练习要求 —
逐字誊写下面这篇讲二维树状数组的选段中的一部分：从含有“POJ-1195-Mobil”的地方起笔，写到“add(int x,int val)”为止。

选定段落 —
POJ-1195-Mobile phones-裸二维树状数组(单点更新,矩阵求和)
http://poj.org/problem?id=1195
题意就是 对单点更新,每次对一个子矩阵求和啦。。。。
仅要实现这个功能的话,二维树状数组比二维线段树代码短了不是一点半点......
一维树状数组的更新
void add(int x,int val)
{
for(;x<=n;x+=lowbit(x))
{
num[x]+=val;
}
}
二维的更新
void add(int x,int y,int a)
{
int i,j;
for (i=x;i<=s;i+=lowbit(i))
{
for (j=y;j<=s;j+=lowbit(j))
num[i][j]+=a;
}
}
一维的查询
int query(int x)
{
int ans=0;
for(;x>0;x-=lowbit(x))
{
ans+=a[i];
}
return ans;
}二维的查询
int query(int x,int y)
{
int ans=0,i,j;
for (i=x;i>0;i-=lowbit(i))
{
for (j=y;j>0;j-=lowbit(j))

数据部分 —

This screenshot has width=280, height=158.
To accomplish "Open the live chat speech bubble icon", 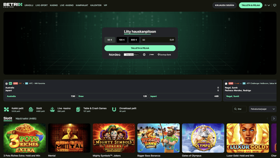I will (275, 5).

参考答案 —
POJ-1195-Mobile phones-裸二维树状数组(单点更新,矩阵求和)
http://poj.org/problem?id=1195
题意就是 对单点更新,每次对一个子矩阵求和啦。。。。
仅要实现这个功能的话,二维树状数组比二维线段树代码短了不是一点半点......
一维树状数组的更新
void add(int x,int val)